If you have been drinking enough to be drunk then simply don't drive. The risks are to great to have an accident and hurt someone or yourself.  You could wreck your car and other property costing you lots of money. Another prime reason not to drive if you are drunk is you may be arrested which can lead to loss of license, jail time, fines, and higher insurance rates.

But most people know that you don't have to feel like you are drunk to be arrested, charged with drunk driving, and found guilty. Even if you think you are driving responsibly things can happen leading to an inadvertent accident which may be the other drivers fault. Any alcohol in your system may be grounds to determine the accident was your fault. Just because you feel you are driving good and only drank a little does not mean you cannot be charged with a DUI.

Does this seem right? Is this the best use of our legal system arresting people for drunk driving even though they were below the legal limit?

The vast majority of public does like to drink anywhere from an occasional drink up to those who may have a drinking problem. To completely avoid the possibility of a DUI you need to drink zero alcohol. This means no enjoying a glass of wine with dinner, no beer after a day of skiing or golfing, no champagne at a wedding, no meeting friends for a drink after work, and all the other reasons people enjoy having a drink.  You can see the problem with where we are in today's age. However if you do choose to drink and drive there are some basic steps to do and think about to lessen the chances of being stopped and arrested for driving while under the influence.

Your Automobile

A police officer needs a reason to pull over a vehicle.  There must be some violation of a statute or law for the stop to be considered a legal stop. With that being said the police can almost always find some reason to pull a car over if they really want to. But generally they will pick a vehicle that is doing something that will be easy to justify such as speeding, failure to signal, swerving over lane lines, or having a mechanical problem with their car such as a light out. Therefore if you are obeying normal driving laws we all know about and don't have mechanical issues you won't have a cause to be pulled over. These type of stops are all avoidable.

On a regular basis you should check all your lights, turn signals, brake lights, license plate light, and all other visible mechanical items to make sure all are working. Make sure dirt is not obstructing your license plate and your headlights are properly aimed. When driving during winter make sure windows are clear of snow, ice and not fogged up as this can even be a reason to be pulled over.
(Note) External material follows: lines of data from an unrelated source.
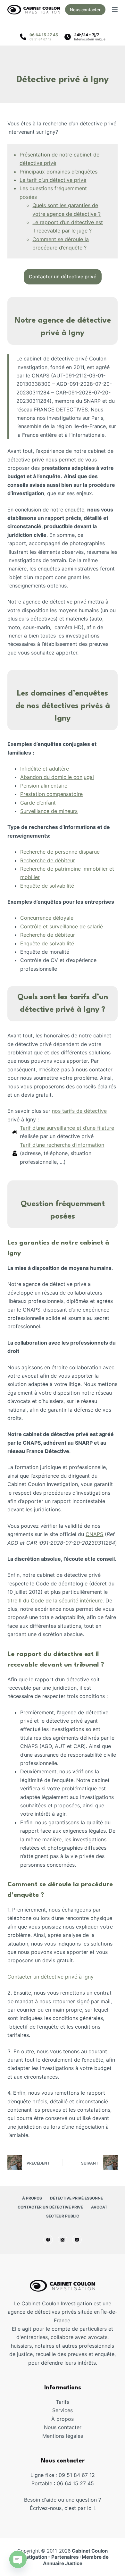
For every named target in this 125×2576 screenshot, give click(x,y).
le (71, 918)
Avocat (99, 2207)
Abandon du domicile (46, 777)
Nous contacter (85, 9)
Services (62, 2410)
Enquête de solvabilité (47, 886)
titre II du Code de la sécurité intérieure (55, 1600)
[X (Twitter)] (62, 2239)
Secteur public (62, 2216)
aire (62, 785)
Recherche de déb (42, 860)
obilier (32, 877)
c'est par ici (78, 2508)
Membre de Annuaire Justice (76, 2560)
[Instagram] (77, 2239)
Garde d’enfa (35, 802)
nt (53, 802)
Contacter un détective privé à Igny (50, 1976)
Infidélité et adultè (42, 768)
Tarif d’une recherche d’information (62, 1145)
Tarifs (62, 2402)
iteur (69, 860)
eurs (72, 811)
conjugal (83, 777)
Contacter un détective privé (50, 2207)
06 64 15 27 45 (43, 34)
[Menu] (115, 10)
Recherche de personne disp (54, 852)
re (66, 768)
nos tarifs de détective (79, 1111)
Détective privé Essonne (76, 2198)
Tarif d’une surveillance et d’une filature (67, 1128)
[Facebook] (48, 2239)
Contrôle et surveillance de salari (60, 926)
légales (74, 2436)
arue (94, 852)
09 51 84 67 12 (40, 39)
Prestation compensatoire (51, 794)
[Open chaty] (18, 2559)
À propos (32, 2198)
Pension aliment (39, 785)
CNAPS (94, 1534)
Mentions (54, 2436)
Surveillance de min (43, 811)
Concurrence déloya (44, 918)
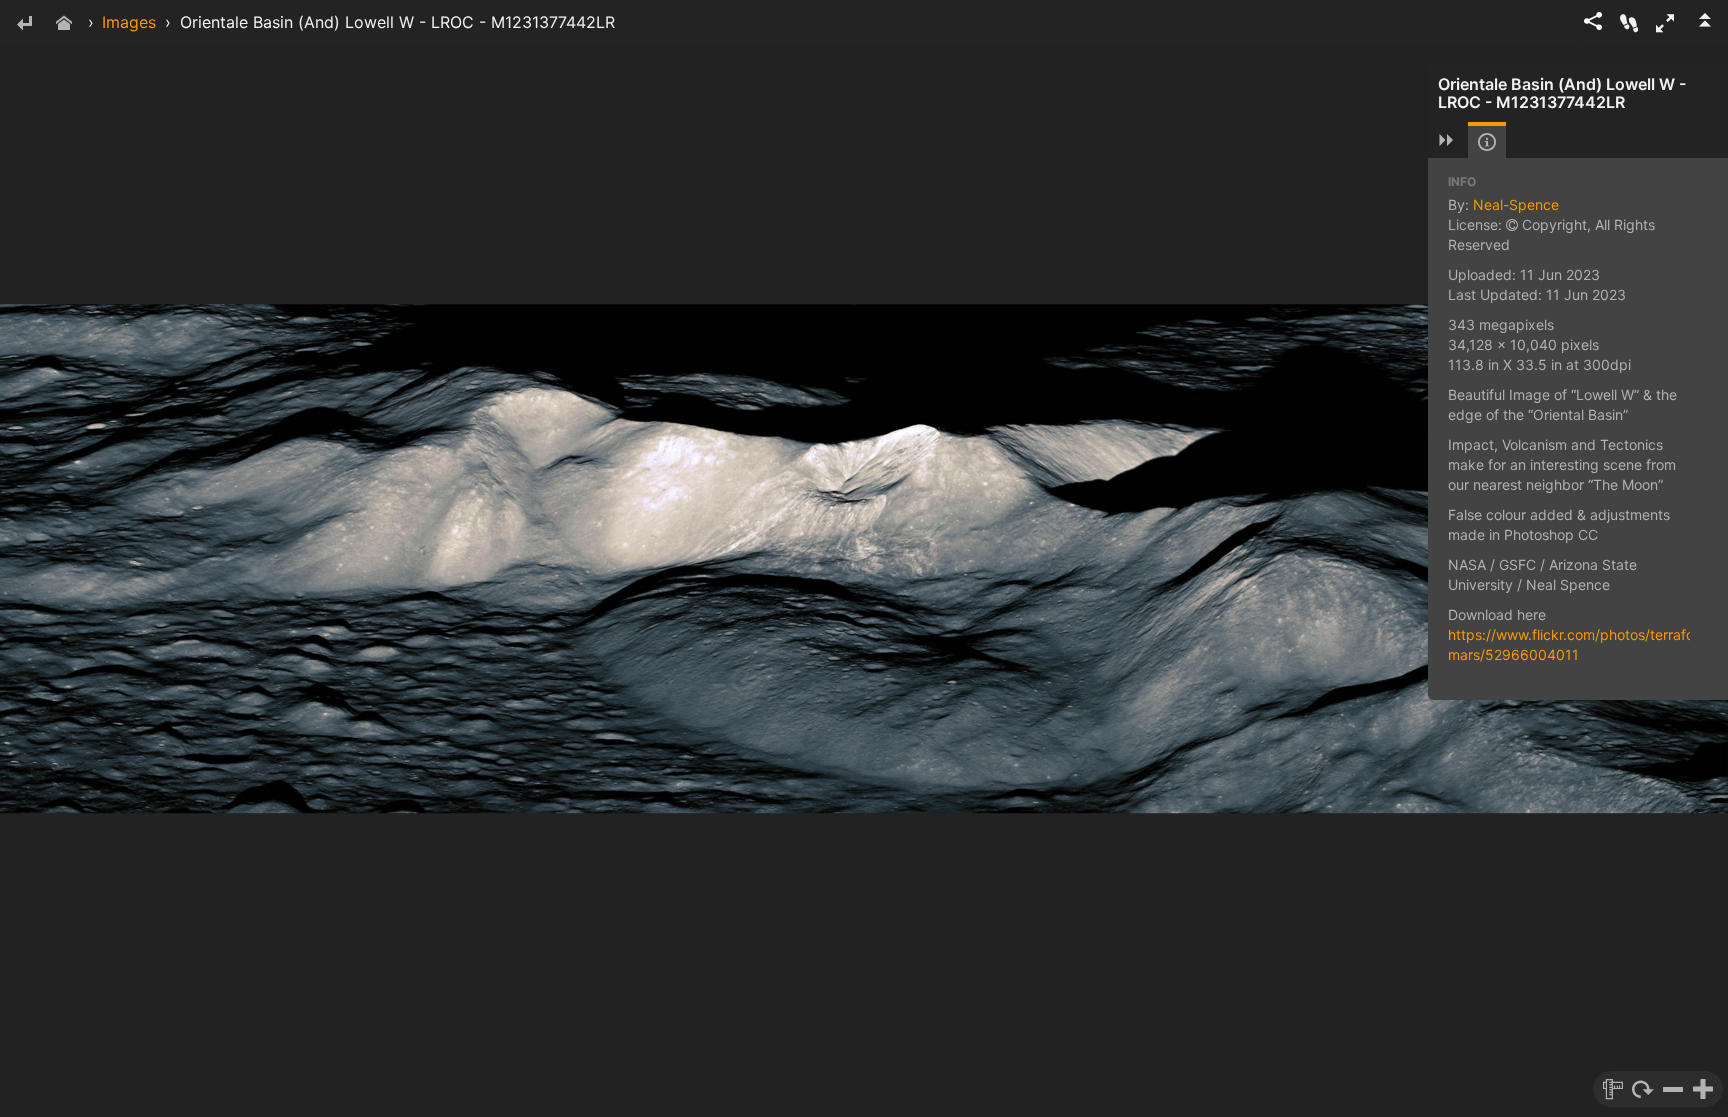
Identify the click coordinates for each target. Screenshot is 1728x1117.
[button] (1665, 23)
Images (129, 22)
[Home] (64, 24)
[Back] (24, 24)
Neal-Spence (1516, 204)
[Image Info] (1487, 142)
A vehicle that has cracked windows, broken light lenses, loud exhaust pipes, darkly tinted windows, damaged body parts hanging off, or obstructed windows will give an officer an opening to pull you over. Most times this won't matter but if it happens after drinking even if below the legal limit it can lead to a DUI arrest and conviction.

Police cars are using newer and newer technology and scanners. They can scan license plate numbers from multiple cars in front or passing on the road and instantly alert an officer if a car is registered to someone who has a suspended license. They can also check to see if a vehicle is registered to someone who has been convicted of a DUI. Officers spend a good amount of time driving around and scanning license plates to get a hit in their computer.  When they do they will look for a reason to pull that vehicle over, particularly late at night when chances are greater someone has been drinking.

Driving Laws

By violating traffic laws this will attract attention of a patrol officer and may lead to a pull over. Other abnormal driving such as driving too slow, signaling way earlier than needing to, and following too close can bring attention to your vehicle. It is very common to break some sort of law just by normal driving and if you have an officer following behind you the longer they have you in their sights the higher the probability they may see a reason to pull you over.  If you do see an officer following behind you and you have the chance to turn into a store, parking lot, or turn onto a different road your should do this rather than have the officer continue following. If you have not drank any alcohol its not an issue but if you have drank some it is best to avoid any contact.  Make sure your seat belt is on and you are not talking on your phone or texting.

Time of Day and Location

It should not be a surprise that late at night around bars the police tend to patrol the streets and can see patrons come out of the bar or club and get into their vehicles. There is a high likelihood that a stop will be of someone who had some drinks.  Not only do they watch bars but also sporting events, weddings, company parties, and any other public functions which alcohol is likely to be consumed.  If in one of these situations and can avoid being seen by taking an alternate route less patrolled this can help. If you can't do this then you want to blend in with traffic and avoid standing out.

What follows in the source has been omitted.